Summary
With the Passenger Cases, the Supreme Court struck down efforts by state lawmakers in New York and Massachusetts to impose a head tax on incoming immigrants. Four justices concluded that such taxes usurped congressional power to regulate commerce under Article I of the Constitution. Authority to legislate and to enforce immigration restrictions was thereby designated a matter of federal authority outside of state, county, or municipal jurisdiction.
Source
U.S. Supreme Court
Passenger Cases, 48 U.S. 7 How. 283 283 (1849)
Statutes of the states of New York and Massachusetts, imposing taxes upon alien passengers arriving in the ports of those states declared to be contrary to the Constitution and laws of the United States, and therefore null and void.
[Excerpt]
These were kindred cases, and were argued together . . . The opinions of the justices of this Court connect the two cases so closely, that the same course will be pursued in reporting them . . . .

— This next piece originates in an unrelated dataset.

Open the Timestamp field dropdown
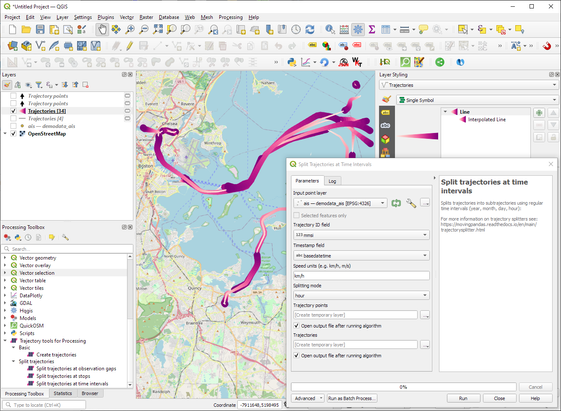This screenshot has width=561, height=411. [361, 255]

The transportation of passengers is regulated by Congress. More than two passengers for every five tons of the ship or vessel are prohibited, under certain penalties, and the master is required to report to the collector a list of the passengers from a foreign port, stating the age, sex, and occupation of each, and the place of their destination . . . If the transportation of passengers be a branch of commerce, of which there can be no doubt, it follows that the act of New York, in imposing this tax is a regulation of commerce. It is a tax upon a commercial operation — upon what may in effect be called an import . . . .

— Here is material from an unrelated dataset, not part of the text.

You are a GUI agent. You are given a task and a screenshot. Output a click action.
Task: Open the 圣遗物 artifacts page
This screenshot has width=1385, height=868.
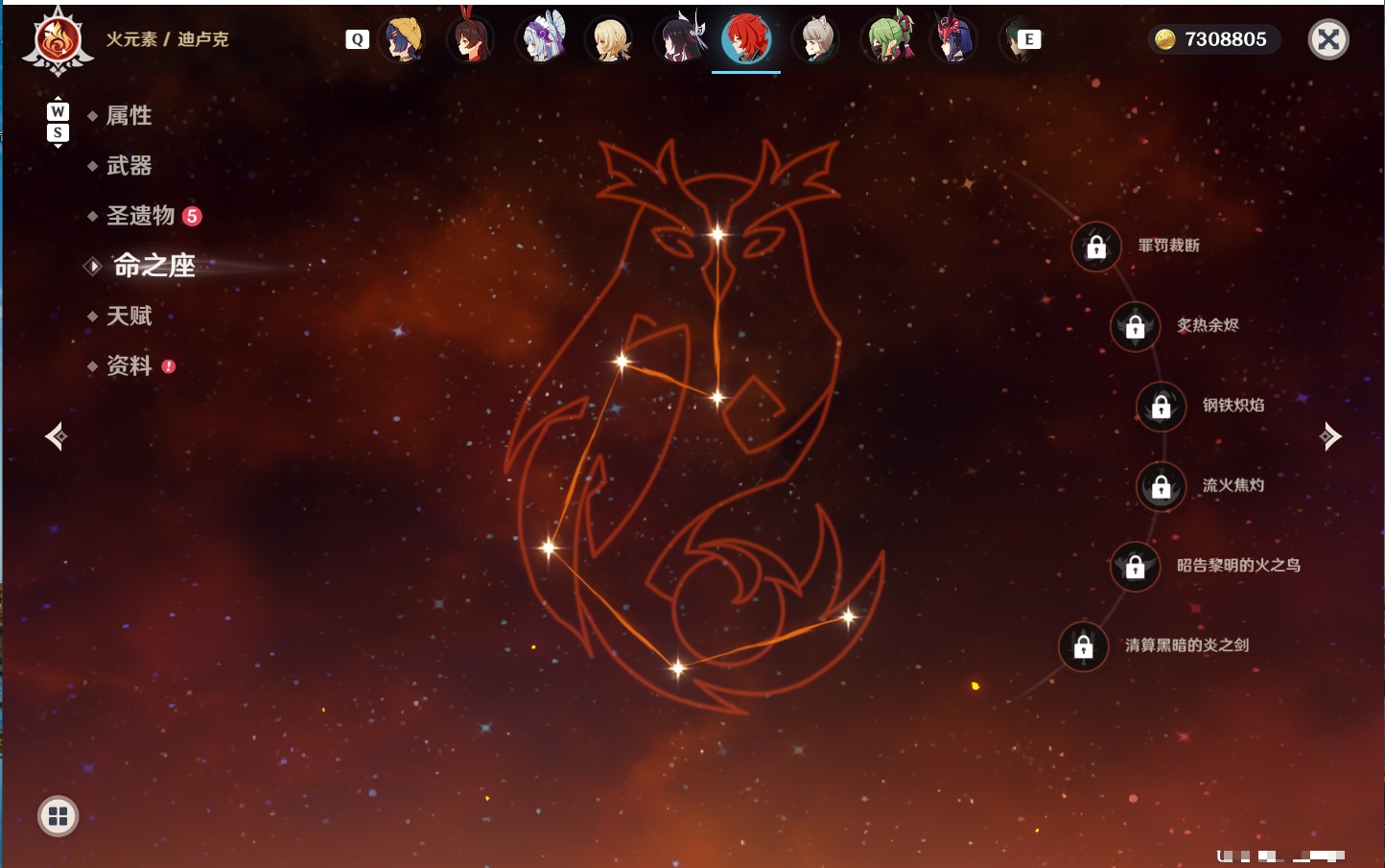[x=141, y=216]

The Constitution requires that all “duties and imposts shall be uniform,” and declares that “no preference shall be given by any regulation of commerce or revenue to the ports of one state over those of another” . . . .
These provisions impose restrictions on the exercise of the commercial power, which was exclusively vested in Congress, and it is as binding on the states as any other exclusive power with which it is classed in the Constitution . . . .
Except to guard its citizens against diseases and paupers, the municipal power of a state cannot prohibit the introduction of foreigners brought to this country under the authority of Congress.